- Supreme Court of the United States

Decided February 22, 2012
- Full case name: PPL Montana, LLC v. Montana
- Citations: 565 U.S. 576 (more)

Holding
- The equal-footing doctrine gives a state title to a segment of a river if that segment was navigable at the time the state enters the union; else, it remained in control of the federal government and could be sold by the government.

Court membership
- Chief Justice John Roberts Associate Justices Antonin Scalia · Anthony Kennedy Clarence Thomas · Ruth Bader Ginsburg Stephen Breyer · Samuel Alito Sonia Sotomayor · Elena Kagan

Case opinion
- Majority: Kennedy, joined by unanimous

= PPL Montana, LLC v. Montana =

PPL Montana, LLC v. Montana, , was a United States Supreme Court case in which the court held that the equal-footing doctrine gives a state title to a segment of a river if that segment was navigable at the time the state enters the union; else, it remained in control of the federal government and could be sold by the government.

==Background==

PPL Montana, LLC (PPL) owns and operates hydroelectric facilities in Montana. Ten of its facilities are located on riverbeds underlying segments of the Missouri, Madison, and Clark Fork Rivers. Five hydroelectric dams on the Upper Missouri River are along the Great Falls reach, including on the three tallest waterfalls; and PPL's two other dams on that river are in canyons on the Stubbs Ferry stretch. These, together with two dams located in steep canyons on the Madison River, are called the Missouri-Madison project. The Thompson Falls project is a facility on the Clark Fork River. Both projects are licensed by the Federal Energy Regulatory Commission. PPL's facilities had existed for many decades, some for over a century, at the time of the dispute.

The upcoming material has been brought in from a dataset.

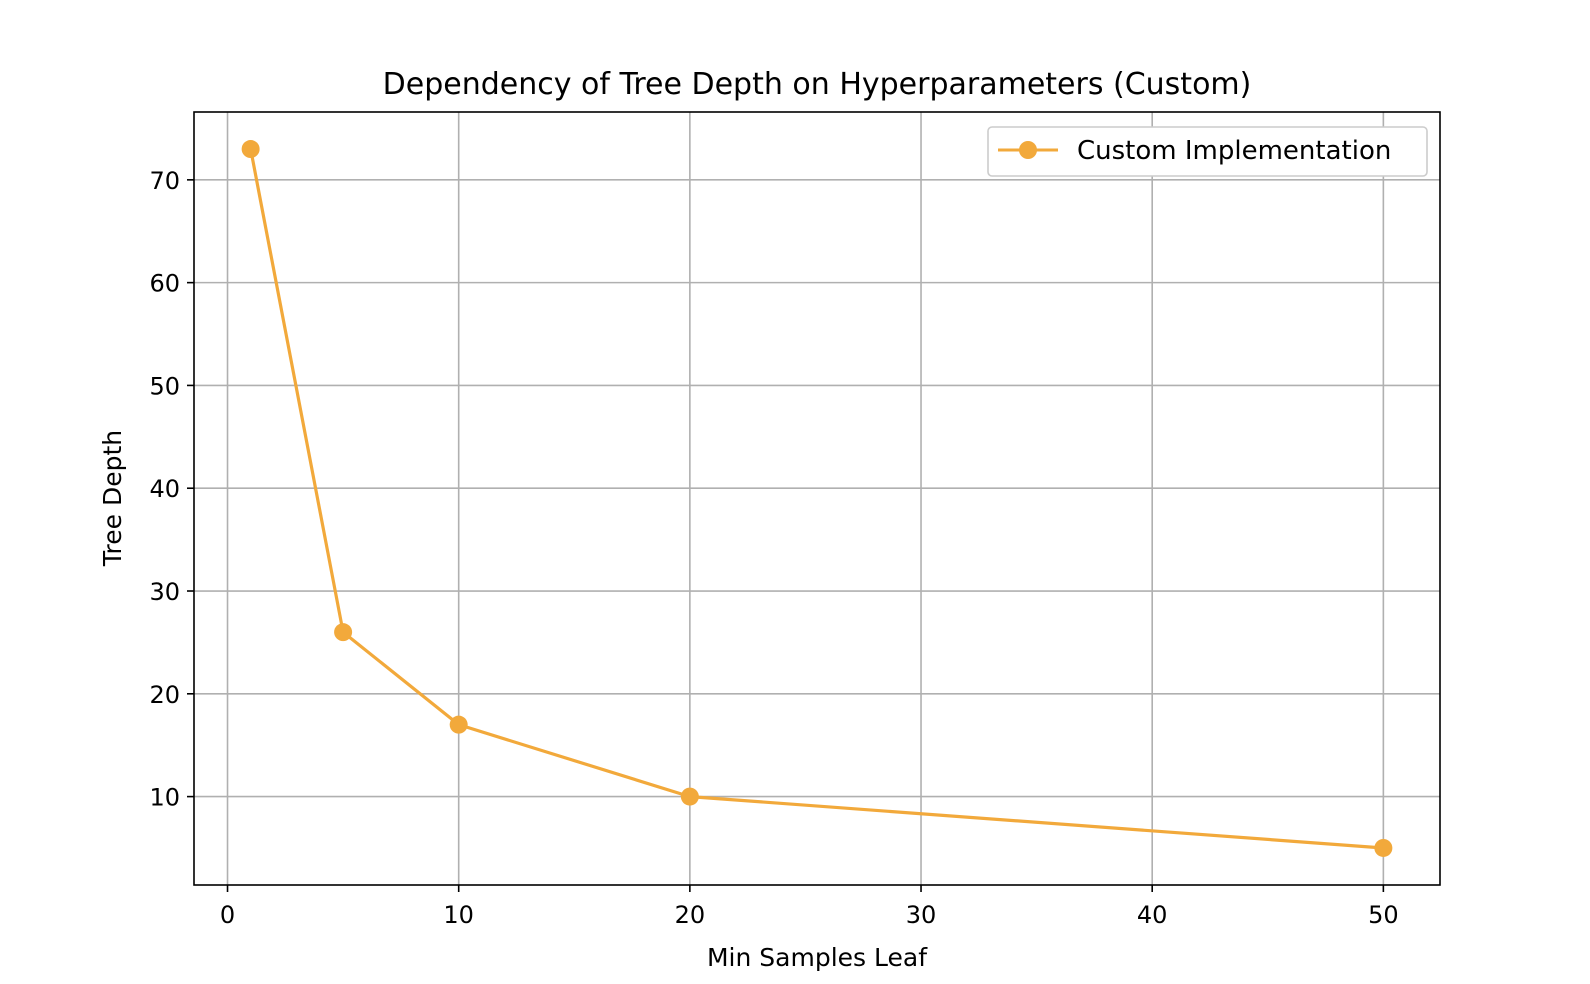 The image size is (1590, 984). I want to click on y-tick-label-50: 50, so click(164, 386).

Montana was aware of the projects' existence but sought no rent for use of the riverbeds for most of that time. Instead, the understanding of PPL and the United States was that PPL had paid rents to the United States. In 2003, parents of Montana schoolchildren filed a federal suit, claiming that PPL's facilities were on riverbeds that were state-owned and part of Montana's school trust lands. The State joined the suit and, for the first time, sought rents from PPL for its use of the riverbeds. That case was dismissed, and PPL and other power companies filed a state-court suit, claiming that Montana was barred from seeking compensation for PPL's riverbed use. Montana counterclaimed, contending that under the equal-footing doctrine it owned the riverbeds and can charge rent for their use. The trial court granted Montana summary judgment as to navigability for purposes of determining riverbed title and ordered PPL to pay Montana $41 million in rent for riverbed use between 2000 and 2007. The Montana Supreme Court affirmed. Adopting a liberal construction of the navigability test, it discounted the Supreme Court's approach of considering the navigability of particular river segments for purposes of determining whether a State acquired title to the riverbeds underlying those segments at the time of statehood. Instead, the Montana court declared the river stretches in question to be short interruptions of navigability that were insufficient as a matter of law to find nonnavigability, since traffic had circumvented those stretches by portage. Based on evidence of present-day, recreational use of the Madison River, the court found that river navigable as a matter of law at the time of statehood.

==Opinion of the court==

The Supreme Court issued an opinion on February 22, 2012. Citing cases including The Daniel Ball and United States v. Utah, the Supreme Court reminded the Montana Supreme Court that the equal-footing doctrine is based on whether the river segments were navigable at the time of statehood. Because the court determined that the Montana Supreme Court had incorrectly applied the test, it reversed and remanded on that basis without determining whether the river segments were navigable at the time of Montana's founding in 1889. The opinion by Justice Kennedy included extensive citations to historical documentation outside of the record that would have been researched by Supreme Court staff; for example, it cites multiple editions of the Journals of Lewis and Clark and nineteenth-century newspaper articles.